Aunque la situación que atraviesan los expulsados del Parque Nacional Sierra del Lacandón es quizás la más grave, no son ni mucho menos la única comunidad amenazada. El diez por ciento de Guatemala está clasificado como parque nacional, mientras que en Canadá es alrededor del dos por ciento.

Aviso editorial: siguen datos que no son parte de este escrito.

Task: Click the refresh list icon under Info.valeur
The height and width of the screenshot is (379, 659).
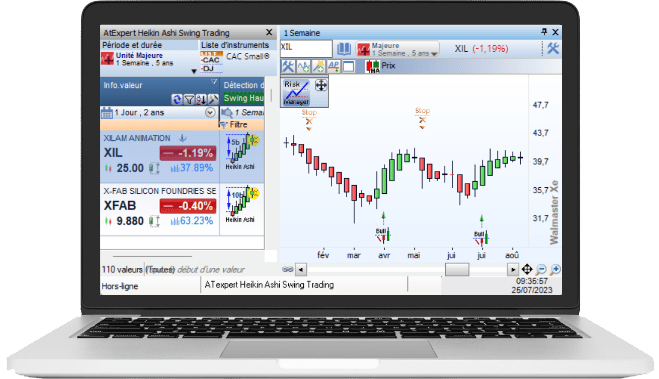Action: click(x=177, y=100)
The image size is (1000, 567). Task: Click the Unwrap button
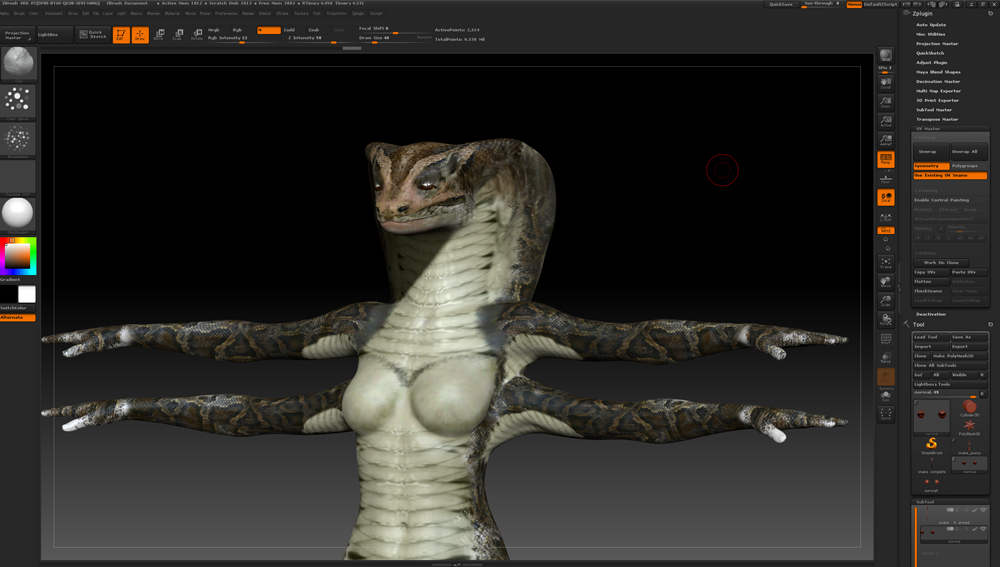click(929, 152)
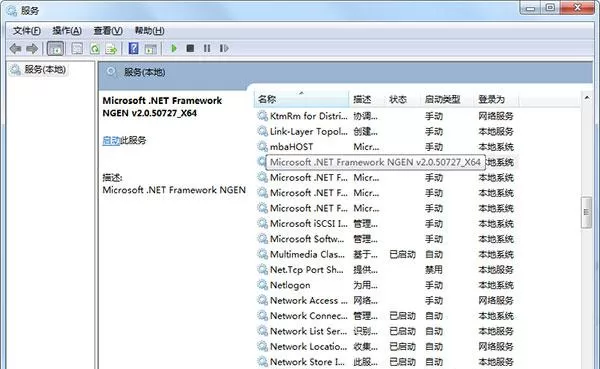Sort services by 名称 column header

301,100
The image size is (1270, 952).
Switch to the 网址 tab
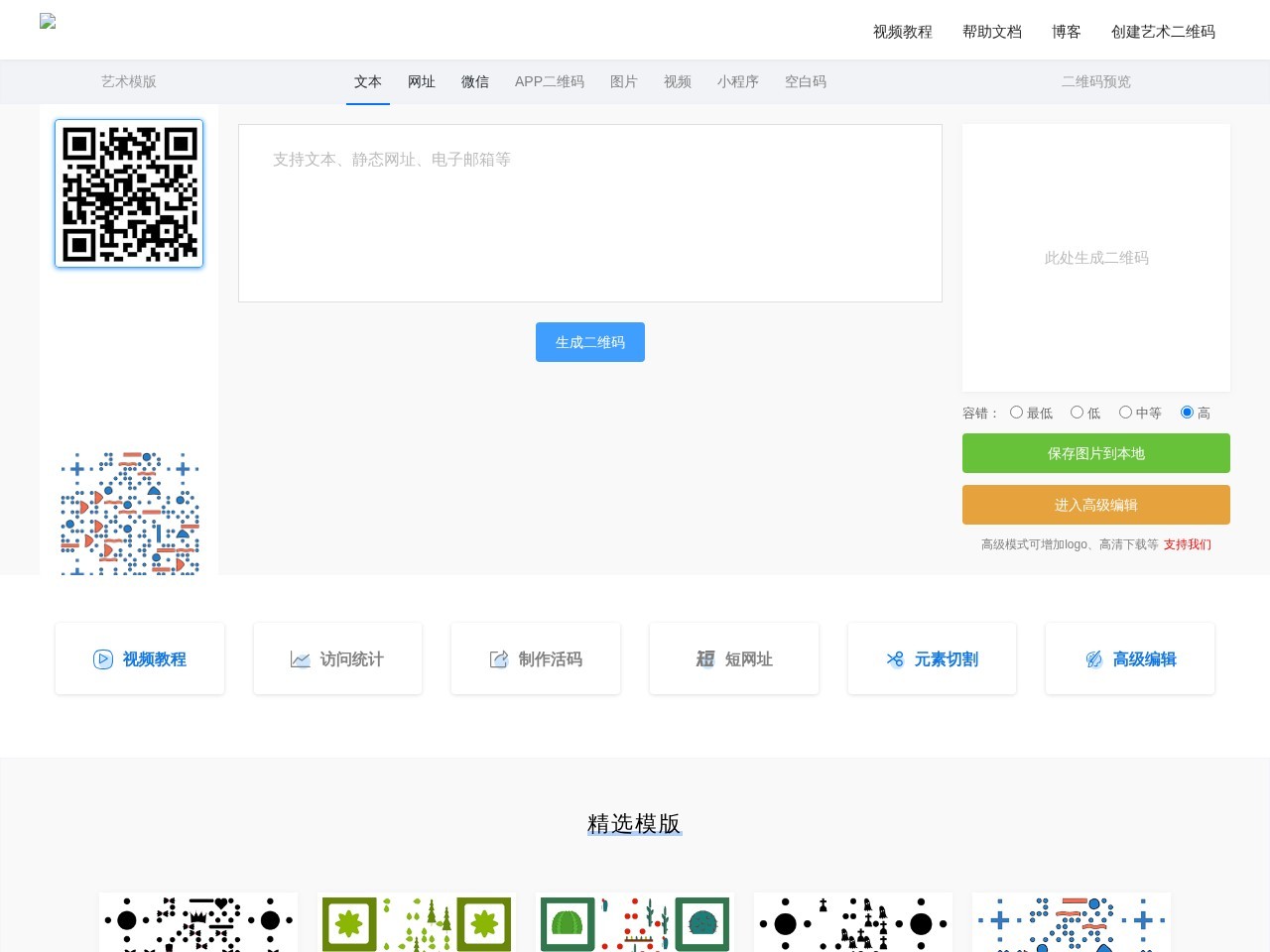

No muy lejos del Parque Nacional Sierra del Lacandón se encuentra otra zona protegida, el Parque Nacional Laguna del Tigre, el más grande de Guatemala. Allí comenzaron a instalarse 25 comunidades cuando Basic Resources, compañía petrolífera canadiense, construía una carretera que atravesaba el bosque a mediados de los ochenta. Desde entonces, Basic Resources ha pasado a ser propiedad de Perenco, empresa francesa que sigue activa en el parque. El Parque Nacional Laguna del Tigre se creó en 1990.

 

“Ahora que es una zona protegida, se les dice a las comunidades que no pueden vivir ahí… Sus derechos son limitados”, declaró un lugareño que entrevisté en la localidad vecina de El Naranjo. Prefirió conservar el anonimato por miedo a represalias.

 

Los parques de Laguna del Tigre y Sierra del Lacandón han sido incluidos en el programa Canje de Deuda por Naturaleza entre los gobiernos de Estados Unidos y Guatemala, suscrito por Conservación Internacional (CI), mediante el cual el gobierno estadounidense perdona 24 millones de dólares de deuda y, a cambio, Guatemala debe invertir la misma cantidad en labores de conservación de la naturaleza. CI también posee 31.160 hectáreas del Lacandón, lo que lo convierte en el terrateniente privado con mayor extensión de tierras de todo el parque.

 

Lejos de velar por los intereses de los residentes, Defensores de la Naturaleza, junto con el CONAP y The Nature Conservancy y el apoyo económico de la USAID, elaboraron un plan maestro para el parque. Los documentos oficiales del parque ni siquiera reconocen la existencia de la comunidad de Nueva Esperanza. La comunidad ha expresado su voluntad de ser trasladada a otra zona de Guatemala mientras cada familia reciba un mínimo de 55 hectáreas, la extensión que, afirman, necesitan para sobrevivir. De momento, el gobierno ha ofrecido tres por familia. Su lucha, según parece, está lejos de finalizar.

 

Dawn Paley es periodista y editora con la Media Co-op. Ella visitó las familias de Nueva Esperanza junto con un fotógrafo en Abril, 2012. La versión original de este articulo fue publicado en Agosto del 2012 por Canadian Dimension.